Do this: Reproduce the records word for word, from the line containing "How do I perform: Reset" through the end of the records, including both of those lines.

☆ ☆ ☆ ☆ ☆ ☆ ☆

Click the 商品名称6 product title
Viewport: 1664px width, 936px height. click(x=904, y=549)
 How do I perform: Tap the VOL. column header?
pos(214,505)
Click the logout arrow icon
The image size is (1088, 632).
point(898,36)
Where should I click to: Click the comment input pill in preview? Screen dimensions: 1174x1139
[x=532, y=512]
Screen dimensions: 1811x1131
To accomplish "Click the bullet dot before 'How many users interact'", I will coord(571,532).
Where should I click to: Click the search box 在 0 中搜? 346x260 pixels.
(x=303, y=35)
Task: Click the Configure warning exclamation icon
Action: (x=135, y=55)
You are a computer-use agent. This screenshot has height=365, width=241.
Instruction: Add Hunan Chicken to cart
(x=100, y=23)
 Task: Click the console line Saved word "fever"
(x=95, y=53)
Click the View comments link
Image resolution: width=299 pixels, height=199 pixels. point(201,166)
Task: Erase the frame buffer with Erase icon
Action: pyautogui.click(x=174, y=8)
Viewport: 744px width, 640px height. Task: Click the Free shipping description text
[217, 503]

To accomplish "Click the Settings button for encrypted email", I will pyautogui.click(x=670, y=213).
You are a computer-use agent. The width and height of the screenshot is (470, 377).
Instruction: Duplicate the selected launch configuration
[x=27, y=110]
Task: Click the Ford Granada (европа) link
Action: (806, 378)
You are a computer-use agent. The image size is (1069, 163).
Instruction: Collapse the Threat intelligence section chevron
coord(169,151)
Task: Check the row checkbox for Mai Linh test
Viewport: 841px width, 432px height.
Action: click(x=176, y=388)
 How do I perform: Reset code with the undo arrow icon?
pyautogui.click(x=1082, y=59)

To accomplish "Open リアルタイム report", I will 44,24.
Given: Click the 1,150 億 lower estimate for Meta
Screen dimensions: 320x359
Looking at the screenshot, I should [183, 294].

☆ ☆ ☆ ☆ ☆ ☆ ☆

Task response:
 How do I perform: Reset code with the undo arrow icon?
pyautogui.click(x=1082, y=59)

To accomplish "Open リアルタイム report", I will 44,24.
Given: Click the 1,150 億 lower estimate for Meta
Screen dimensions: 320x359
Looking at the screenshot, I should [183, 294].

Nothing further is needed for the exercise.